Romalı ozan Horatius, "Bir insanın vatanı için ölmesi güzel bir şey" diye yazmış. Savaş karşıtı bir başyapıt olan ve 1929 yılında yayımlanan Silahlara Veda romanında ise Ernest Hemingway şöyle diyor: "Eski çağ ozanları, vatanı için ölmenin güzel bir şey olduğunu söylemiş. Modern çağın savaşlarında ölmekse ne onur kazandırır insana ne asalet getirir; bir hiç uğruna geberir gidersin."
Güzel olan savaş değil aşktır. Aşk umuttur, yaşamaktır.
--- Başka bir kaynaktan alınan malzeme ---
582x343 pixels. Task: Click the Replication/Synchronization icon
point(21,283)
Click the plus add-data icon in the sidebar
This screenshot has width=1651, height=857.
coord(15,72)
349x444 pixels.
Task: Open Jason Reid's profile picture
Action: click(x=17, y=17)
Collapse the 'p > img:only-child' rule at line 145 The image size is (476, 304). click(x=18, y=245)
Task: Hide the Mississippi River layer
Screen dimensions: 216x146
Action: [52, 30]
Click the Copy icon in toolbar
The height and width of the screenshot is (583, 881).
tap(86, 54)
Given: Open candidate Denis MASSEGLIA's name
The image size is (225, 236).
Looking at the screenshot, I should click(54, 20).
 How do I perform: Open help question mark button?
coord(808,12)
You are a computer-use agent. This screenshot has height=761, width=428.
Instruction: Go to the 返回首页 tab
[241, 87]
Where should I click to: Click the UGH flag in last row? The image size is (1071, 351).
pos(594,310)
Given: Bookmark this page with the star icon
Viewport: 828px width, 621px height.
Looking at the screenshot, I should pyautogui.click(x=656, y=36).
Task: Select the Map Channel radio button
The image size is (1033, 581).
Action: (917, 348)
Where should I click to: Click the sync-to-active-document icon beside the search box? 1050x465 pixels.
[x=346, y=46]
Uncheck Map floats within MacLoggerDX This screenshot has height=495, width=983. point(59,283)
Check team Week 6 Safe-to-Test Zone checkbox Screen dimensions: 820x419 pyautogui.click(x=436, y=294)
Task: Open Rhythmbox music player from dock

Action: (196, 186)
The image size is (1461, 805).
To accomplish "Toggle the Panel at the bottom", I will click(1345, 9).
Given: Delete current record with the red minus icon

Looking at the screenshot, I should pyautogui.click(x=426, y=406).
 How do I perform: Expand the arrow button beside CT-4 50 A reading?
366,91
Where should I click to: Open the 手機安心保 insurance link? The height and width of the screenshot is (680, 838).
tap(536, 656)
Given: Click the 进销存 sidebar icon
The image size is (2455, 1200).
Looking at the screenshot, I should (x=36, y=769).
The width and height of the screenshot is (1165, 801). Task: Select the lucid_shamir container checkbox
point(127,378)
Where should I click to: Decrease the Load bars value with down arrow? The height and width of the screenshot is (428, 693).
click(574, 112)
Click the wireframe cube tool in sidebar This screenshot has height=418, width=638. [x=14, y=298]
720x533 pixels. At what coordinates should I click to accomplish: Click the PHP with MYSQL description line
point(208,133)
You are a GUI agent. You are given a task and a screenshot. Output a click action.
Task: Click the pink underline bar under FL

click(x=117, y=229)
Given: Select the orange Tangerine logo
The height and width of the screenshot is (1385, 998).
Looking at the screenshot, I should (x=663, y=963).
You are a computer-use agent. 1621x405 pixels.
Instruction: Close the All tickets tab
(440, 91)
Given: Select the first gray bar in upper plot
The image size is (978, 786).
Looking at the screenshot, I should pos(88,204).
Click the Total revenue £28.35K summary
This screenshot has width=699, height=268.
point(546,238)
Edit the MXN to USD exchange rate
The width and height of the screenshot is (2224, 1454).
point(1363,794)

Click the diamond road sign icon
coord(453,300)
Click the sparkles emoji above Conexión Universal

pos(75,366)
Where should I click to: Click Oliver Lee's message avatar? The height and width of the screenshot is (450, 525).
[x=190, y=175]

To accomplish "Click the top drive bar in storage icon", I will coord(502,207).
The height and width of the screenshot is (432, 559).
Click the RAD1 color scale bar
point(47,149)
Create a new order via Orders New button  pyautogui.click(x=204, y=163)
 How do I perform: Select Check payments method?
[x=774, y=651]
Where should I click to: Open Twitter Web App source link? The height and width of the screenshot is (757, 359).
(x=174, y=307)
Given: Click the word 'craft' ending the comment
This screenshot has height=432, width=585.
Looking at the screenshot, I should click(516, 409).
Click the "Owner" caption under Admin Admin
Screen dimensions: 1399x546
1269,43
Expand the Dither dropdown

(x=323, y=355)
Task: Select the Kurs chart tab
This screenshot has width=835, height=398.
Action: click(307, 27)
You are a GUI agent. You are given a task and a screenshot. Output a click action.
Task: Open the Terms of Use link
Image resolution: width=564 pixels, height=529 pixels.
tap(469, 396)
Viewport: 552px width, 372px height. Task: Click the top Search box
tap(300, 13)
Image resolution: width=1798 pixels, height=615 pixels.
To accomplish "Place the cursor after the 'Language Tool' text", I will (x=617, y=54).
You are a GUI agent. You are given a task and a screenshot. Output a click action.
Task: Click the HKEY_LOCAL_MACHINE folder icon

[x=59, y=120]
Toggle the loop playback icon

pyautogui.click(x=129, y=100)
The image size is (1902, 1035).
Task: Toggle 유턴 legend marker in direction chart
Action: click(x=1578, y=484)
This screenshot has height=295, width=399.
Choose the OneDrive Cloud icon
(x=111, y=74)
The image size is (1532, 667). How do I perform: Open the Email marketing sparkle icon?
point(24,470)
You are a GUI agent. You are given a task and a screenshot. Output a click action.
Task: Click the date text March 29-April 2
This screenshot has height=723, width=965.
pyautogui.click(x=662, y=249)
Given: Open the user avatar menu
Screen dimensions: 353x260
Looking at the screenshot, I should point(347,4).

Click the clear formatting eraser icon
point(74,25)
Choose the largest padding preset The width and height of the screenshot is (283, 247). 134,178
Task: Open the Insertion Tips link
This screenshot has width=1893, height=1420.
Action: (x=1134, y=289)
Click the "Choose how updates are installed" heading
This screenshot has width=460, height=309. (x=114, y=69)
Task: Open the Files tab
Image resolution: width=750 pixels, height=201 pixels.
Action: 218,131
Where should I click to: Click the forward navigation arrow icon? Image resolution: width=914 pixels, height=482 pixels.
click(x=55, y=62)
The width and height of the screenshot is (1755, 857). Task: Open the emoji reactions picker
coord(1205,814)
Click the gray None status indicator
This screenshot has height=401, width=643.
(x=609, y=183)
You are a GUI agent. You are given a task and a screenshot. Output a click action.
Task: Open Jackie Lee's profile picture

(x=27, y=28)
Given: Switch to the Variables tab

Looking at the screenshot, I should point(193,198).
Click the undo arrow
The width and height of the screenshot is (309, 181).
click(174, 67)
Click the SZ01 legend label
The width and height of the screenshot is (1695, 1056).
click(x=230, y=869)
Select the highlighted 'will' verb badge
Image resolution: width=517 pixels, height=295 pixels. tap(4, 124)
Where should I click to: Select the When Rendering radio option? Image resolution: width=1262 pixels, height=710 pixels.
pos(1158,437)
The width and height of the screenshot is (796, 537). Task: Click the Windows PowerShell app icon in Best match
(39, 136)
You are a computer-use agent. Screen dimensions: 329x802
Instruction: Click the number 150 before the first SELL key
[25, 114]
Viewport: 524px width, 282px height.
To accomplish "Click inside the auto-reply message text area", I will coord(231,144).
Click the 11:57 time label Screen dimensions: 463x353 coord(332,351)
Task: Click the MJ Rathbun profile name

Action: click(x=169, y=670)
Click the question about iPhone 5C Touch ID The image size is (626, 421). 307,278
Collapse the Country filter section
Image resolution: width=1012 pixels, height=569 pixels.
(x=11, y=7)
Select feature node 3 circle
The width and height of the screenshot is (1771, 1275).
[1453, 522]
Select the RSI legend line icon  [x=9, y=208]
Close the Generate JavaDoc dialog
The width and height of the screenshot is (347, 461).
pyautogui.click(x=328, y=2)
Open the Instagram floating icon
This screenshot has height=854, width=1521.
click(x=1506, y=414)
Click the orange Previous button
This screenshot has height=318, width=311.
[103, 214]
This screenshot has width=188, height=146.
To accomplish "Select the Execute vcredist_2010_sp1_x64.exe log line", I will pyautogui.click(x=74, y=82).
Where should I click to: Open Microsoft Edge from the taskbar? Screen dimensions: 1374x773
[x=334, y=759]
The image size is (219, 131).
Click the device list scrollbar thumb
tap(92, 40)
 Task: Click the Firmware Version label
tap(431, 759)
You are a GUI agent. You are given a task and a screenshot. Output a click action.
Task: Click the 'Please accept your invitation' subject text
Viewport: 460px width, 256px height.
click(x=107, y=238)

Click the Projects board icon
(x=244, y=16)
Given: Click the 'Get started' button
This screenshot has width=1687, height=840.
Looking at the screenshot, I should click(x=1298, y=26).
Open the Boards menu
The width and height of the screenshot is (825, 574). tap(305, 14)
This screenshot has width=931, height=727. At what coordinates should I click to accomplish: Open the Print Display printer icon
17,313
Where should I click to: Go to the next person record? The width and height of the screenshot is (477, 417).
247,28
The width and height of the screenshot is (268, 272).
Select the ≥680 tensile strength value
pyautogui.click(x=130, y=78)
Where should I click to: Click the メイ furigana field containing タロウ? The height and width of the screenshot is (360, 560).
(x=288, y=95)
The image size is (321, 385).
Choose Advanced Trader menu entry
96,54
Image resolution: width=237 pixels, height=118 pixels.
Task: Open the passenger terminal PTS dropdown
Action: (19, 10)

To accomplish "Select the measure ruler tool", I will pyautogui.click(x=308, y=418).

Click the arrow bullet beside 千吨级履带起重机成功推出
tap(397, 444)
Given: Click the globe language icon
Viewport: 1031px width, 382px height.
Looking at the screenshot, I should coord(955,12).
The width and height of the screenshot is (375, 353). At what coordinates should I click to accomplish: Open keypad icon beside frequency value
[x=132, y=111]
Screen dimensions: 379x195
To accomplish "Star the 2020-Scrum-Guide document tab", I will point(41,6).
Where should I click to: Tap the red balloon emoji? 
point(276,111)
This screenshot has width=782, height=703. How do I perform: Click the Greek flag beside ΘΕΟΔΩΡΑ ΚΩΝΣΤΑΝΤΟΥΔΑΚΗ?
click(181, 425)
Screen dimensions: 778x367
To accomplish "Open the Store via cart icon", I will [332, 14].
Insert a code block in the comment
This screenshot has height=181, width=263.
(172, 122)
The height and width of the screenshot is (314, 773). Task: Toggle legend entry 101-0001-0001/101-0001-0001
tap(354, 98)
Hemingway'in düşüncelerine insana umut ve yaşamak gücü-sevinci verdiği için katılmamak mümkün değil gibi görünüyor. Ama yaşamın acımasız gerçekleri her zamanda Hemingway'i doğrulamıyor.
Savaş demek "öldürmek" veya "ölmek" gibi iki ateş arasında kalmak veya Meryl Streep'e Oscar kazandıran ve iki çocuğundan birini ölüme terk etmek zorunda kalan "Sophie'nin Seçimi" gibi bir şey.
Ayrıca tüm çağdaş hukuklar da bile meşru müdafaa-yasal savunma var.
"Savaşta babalar çocuklarını, barışta çocuklar babalarını" gömer sözünü anımsayarak ve sanatçıların savaşın karşısında olduklarını unutmadan içime sinmese ve istemesem bile eski çağ ozanlarına hak verip: "o zaman da insanlar öncelikle hem kendileri ve hem vatanları için öncelikle yaşamalı ama gerektiğinde ucunda ölüm görülse bile barışçıl tüm yollar kullanıldığı halde can güvenliği yoksa vatanı, toprağı elinden alınıyorsa ucunda ölüm olan yolda da yürümekten kaçınmasın" diye düşünmem daha ağır basıyor.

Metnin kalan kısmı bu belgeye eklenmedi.